<<<<

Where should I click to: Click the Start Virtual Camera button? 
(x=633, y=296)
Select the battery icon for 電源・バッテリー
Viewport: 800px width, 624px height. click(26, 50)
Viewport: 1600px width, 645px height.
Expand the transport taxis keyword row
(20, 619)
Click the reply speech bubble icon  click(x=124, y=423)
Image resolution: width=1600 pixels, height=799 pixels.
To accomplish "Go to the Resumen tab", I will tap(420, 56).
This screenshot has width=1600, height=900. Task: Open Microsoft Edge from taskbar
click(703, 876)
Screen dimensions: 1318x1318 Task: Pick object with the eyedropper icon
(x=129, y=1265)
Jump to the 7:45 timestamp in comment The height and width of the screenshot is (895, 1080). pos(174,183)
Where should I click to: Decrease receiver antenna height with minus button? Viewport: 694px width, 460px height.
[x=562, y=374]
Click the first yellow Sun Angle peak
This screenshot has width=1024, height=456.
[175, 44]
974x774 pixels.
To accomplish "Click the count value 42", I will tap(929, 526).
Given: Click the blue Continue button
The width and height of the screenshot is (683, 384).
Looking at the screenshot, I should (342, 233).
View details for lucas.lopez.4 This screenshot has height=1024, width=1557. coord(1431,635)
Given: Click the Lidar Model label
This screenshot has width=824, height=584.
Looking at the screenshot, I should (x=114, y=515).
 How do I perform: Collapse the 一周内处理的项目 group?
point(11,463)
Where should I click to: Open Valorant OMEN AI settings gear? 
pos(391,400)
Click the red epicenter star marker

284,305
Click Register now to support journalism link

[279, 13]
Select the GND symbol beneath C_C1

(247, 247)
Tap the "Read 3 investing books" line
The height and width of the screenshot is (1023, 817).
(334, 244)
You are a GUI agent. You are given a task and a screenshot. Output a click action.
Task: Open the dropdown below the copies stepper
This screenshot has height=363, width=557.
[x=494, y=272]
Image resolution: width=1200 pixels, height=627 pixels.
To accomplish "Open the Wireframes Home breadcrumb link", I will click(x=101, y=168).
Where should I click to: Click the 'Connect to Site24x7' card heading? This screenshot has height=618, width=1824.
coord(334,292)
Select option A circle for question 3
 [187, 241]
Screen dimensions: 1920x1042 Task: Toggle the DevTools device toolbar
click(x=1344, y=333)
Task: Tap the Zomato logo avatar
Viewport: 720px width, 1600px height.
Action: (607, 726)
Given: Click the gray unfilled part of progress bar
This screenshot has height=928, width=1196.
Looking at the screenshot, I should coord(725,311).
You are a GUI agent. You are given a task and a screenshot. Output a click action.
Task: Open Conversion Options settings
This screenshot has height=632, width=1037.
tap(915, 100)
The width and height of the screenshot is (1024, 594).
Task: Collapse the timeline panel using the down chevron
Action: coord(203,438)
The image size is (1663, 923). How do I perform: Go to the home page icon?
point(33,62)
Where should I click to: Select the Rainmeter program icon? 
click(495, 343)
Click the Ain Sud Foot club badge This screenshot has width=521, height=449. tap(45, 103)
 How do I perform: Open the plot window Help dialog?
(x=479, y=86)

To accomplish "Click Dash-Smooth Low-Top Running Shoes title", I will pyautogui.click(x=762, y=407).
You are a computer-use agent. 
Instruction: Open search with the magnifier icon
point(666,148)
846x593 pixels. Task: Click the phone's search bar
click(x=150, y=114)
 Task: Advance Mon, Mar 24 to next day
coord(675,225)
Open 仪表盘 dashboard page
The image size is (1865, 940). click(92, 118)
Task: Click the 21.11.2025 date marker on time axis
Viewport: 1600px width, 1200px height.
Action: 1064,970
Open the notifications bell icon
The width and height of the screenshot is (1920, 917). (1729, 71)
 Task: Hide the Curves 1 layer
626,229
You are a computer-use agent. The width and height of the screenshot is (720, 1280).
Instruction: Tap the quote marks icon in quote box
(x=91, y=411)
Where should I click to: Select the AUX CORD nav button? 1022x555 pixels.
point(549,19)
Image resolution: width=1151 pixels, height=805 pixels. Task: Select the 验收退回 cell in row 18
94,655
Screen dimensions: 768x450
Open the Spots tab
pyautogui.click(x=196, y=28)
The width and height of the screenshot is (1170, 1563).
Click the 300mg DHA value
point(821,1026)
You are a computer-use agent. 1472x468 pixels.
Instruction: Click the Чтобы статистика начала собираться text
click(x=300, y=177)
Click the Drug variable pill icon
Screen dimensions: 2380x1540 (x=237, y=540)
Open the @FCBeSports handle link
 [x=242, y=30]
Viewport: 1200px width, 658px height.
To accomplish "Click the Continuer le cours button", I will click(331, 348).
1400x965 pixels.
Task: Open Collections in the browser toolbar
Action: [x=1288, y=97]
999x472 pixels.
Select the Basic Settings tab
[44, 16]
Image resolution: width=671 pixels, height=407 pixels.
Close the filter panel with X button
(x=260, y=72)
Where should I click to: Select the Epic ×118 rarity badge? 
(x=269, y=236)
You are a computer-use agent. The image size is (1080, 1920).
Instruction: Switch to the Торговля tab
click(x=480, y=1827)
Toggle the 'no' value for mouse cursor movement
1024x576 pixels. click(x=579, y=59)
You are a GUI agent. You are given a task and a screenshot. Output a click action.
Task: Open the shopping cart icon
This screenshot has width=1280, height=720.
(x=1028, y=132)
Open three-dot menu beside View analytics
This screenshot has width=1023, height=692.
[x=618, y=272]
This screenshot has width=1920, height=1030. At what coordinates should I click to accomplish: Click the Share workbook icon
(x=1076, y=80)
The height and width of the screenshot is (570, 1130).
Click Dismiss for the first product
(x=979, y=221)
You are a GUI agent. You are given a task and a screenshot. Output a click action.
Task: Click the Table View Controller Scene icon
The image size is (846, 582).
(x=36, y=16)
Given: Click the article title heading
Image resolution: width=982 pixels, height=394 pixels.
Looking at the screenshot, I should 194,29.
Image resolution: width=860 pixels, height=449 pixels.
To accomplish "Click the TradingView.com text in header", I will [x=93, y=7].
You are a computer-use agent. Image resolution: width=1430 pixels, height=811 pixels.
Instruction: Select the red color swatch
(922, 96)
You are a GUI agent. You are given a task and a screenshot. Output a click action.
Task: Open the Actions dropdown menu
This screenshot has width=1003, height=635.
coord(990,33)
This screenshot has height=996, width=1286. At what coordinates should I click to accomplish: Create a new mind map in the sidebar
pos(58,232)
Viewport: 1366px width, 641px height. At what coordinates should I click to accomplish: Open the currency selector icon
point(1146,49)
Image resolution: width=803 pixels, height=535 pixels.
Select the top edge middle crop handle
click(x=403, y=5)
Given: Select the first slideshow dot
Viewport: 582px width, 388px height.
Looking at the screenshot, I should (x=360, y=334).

>>>>

■ What you need to do
Each line in the listing above is to be returned unchanged.

■ Expected output
Where should I click to: Click the Start Virtual Camera button? 
(x=633, y=296)
Select the battery icon for 電源・バッテリー
Viewport: 800px width, 624px height. click(26, 50)
Viewport: 1600px width, 645px height.
Expand the transport taxis keyword row
(20, 619)
Click the reply speech bubble icon  click(x=124, y=423)
Image resolution: width=1600 pixels, height=799 pixels.
To accomplish "Go to the Resumen tab", I will tap(420, 56).
This screenshot has width=1600, height=900. Task: Open Microsoft Edge from taskbar
click(703, 876)
Screen dimensions: 1318x1318 Task: Pick object with the eyedropper icon
(x=129, y=1265)
Jump to the 7:45 timestamp in comment The height and width of the screenshot is (895, 1080). pos(174,183)
Where should I click to: Decrease receiver antenna height with minus button? Viewport: 694px width, 460px height.
[x=562, y=374]
Click the first yellow Sun Angle peak
This screenshot has width=1024, height=456.
[175, 44]
974x774 pixels.
To accomplish "Click the count value 42", I will tap(929, 526).
Given: Click the blue Continue button
The width and height of the screenshot is (683, 384).
Looking at the screenshot, I should (342, 233).
View details for lucas.lopez.4 This screenshot has height=1024, width=1557. coord(1431,635)
Given: Click the Lidar Model label
This screenshot has width=824, height=584.
Looking at the screenshot, I should (x=114, y=515).
 How do I perform: Collapse the 一周内处理的项目 group?
point(11,463)
Where should I click to: Open Valorant OMEN AI settings gear? 
pos(391,400)
Click the red epicenter star marker

284,305
Click Register now to support journalism link

[279, 13]
Select the GND symbol beneath C_C1

(247, 247)
Tap the "Read 3 investing books" line
The height and width of the screenshot is (1023, 817).
(334, 244)
You are a GUI agent. You are given a task and a screenshot. Output a click action.
Task: Open the dropdown below the copies stepper
This screenshot has height=363, width=557.
[x=494, y=272]
Image resolution: width=1200 pixels, height=627 pixels.
To accomplish "Open the Wireframes Home breadcrumb link", I will click(x=101, y=168).
Where should I click to: Click the 'Connect to Site24x7' card heading? This screenshot has height=618, width=1824.
coord(334,292)
Select option A circle for question 3
 [187, 241]
Screen dimensions: 1920x1042 Task: Toggle the DevTools device toolbar
click(x=1344, y=333)
Task: Tap the Zomato logo avatar
Viewport: 720px width, 1600px height.
Action: (607, 726)
Given: Click the gray unfilled part of progress bar
This screenshot has height=928, width=1196.
Looking at the screenshot, I should coord(725,311).
You are a GUI agent. You are given a task and a screenshot. Output a click action.
Task: Open Conversion Options settings
This screenshot has height=632, width=1037.
tap(915, 100)
The width and height of the screenshot is (1024, 594).
Task: Collapse the timeline panel using the down chevron
Action: coord(203,438)
The image size is (1663, 923). How do I perform: Go to the home page icon?
point(33,62)
Where should I click to: Select the Rainmeter program icon? 
click(495, 343)
Click the Ain Sud Foot club badge This screenshot has width=521, height=449. tap(45, 103)
 How do I perform: Open the plot window Help dialog?
(x=479, y=86)

To accomplish "Click Dash-Smooth Low-Top Running Shoes title", I will pyautogui.click(x=762, y=407).
You are a computer-use agent. 
Instruction: Open search with the magnifier icon
point(666,148)
846x593 pixels. Task: Click the phone's search bar
click(x=150, y=114)
 Task: Advance Mon, Mar 24 to next day
coord(675,225)
Open 仪表盘 dashboard page
The image size is (1865, 940). click(92, 118)
Task: Click the 21.11.2025 date marker on time axis
Viewport: 1600px width, 1200px height.
Action: 1064,970
Open the notifications bell icon
The width and height of the screenshot is (1920, 917). (1729, 71)
 Task: Hide the Curves 1 layer
626,229
You are a computer-use agent. The width and height of the screenshot is (720, 1280).
Instruction: Tap the quote marks icon in quote box
(x=91, y=411)
Where should I click to: Select the AUX CORD nav button? 1022x555 pixels.
point(549,19)
Image resolution: width=1151 pixels, height=805 pixels. Task: Select the 验收退回 cell in row 18
94,655
Screen dimensions: 768x450
Open the Spots tab
pyautogui.click(x=196, y=28)
The width and height of the screenshot is (1170, 1563).
Click the 300mg DHA value
point(821,1026)
You are a computer-use agent. 1472x468 pixels.
Instruction: Click the Чтобы статистика начала собираться text
click(x=300, y=177)
Click the Drug variable pill icon
Screen dimensions: 2380x1540 (x=237, y=540)
Open the @FCBeSports handle link
 [x=242, y=30]
Viewport: 1200px width, 658px height.
To accomplish "Click the Continuer le cours button", I will click(331, 348).
1400x965 pixels.
Task: Open Collections in the browser toolbar
Action: [x=1288, y=97]
999x472 pixels.
Select the Basic Settings tab
[44, 16]
Image resolution: width=671 pixels, height=407 pixels.
Close the filter panel with X button
(x=260, y=72)
Where should I click to: Select the Epic ×118 rarity badge? 
(x=269, y=236)
You are a computer-use agent. The image size is (1080, 1920).
Instruction: Switch to the Торговля tab
click(x=480, y=1827)
Toggle the 'no' value for mouse cursor movement
1024x576 pixels. click(x=579, y=59)
You are a GUI agent. You are given a task and a screenshot. Output a click action.
Task: Open the shopping cart icon
This screenshot has width=1280, height=720.
(x=1028, y=132)
Open three-dot menu beside View analytics
This screenshot has width=1023, height=692.
[x=618, y=272]
This screenshot has width=1920, height=1030. At what coordinates should I click to accomplish: Click the Share workbook icon
(x=1076, y=80)
The height and width of the screenshot is (570, 1130).
Click Dismiss for the first product
(x=979, y=221)
You are a GUI agent. You are given a task and a screenshot. Output a click action.
Task: Click the Table View Controller Scene icon
The image size is (846, 582).
(x=36, y=16)
Given: Click the article title heading
Image resolution: width=982 pixels, height=394 pixels.
Looking at the screenshot, I should 194,29.
Image resolution: width=860 pixels, height=449 pixels.
To accomplish "Click the TradingView.com text in header", I will [x=93, y=7].
You are a computer-use agent. Image resolution: width=1430 pixels, height=811 pixels.
Instruction: Select the red color swatch
(922, 96)
You are a GUI agent. You are given a task and a screenshot. Output a click action.
Task: Open the Actions dropdown menu
This screenshot has width=1003, height=635.
coord(990,33)
This screenshot has height=996, width=1286. At what coordinates should I click to accomplish: Create a new mind map in the sidebar
pos(58,232)
Viewport: 1366px width, 641px height. At what coordinates should I click to accomplish: Open the currency selector icon
point(1146,49)
Image resolution: width=803 pixels, height=535 pixels.
Select the top edge middle crop handle
click(x=403, y=5)
Given: Select the first slideshow dot
Viewport: 582px width, 388px height.
Looking at the screenshot, I should (x=360, y=334).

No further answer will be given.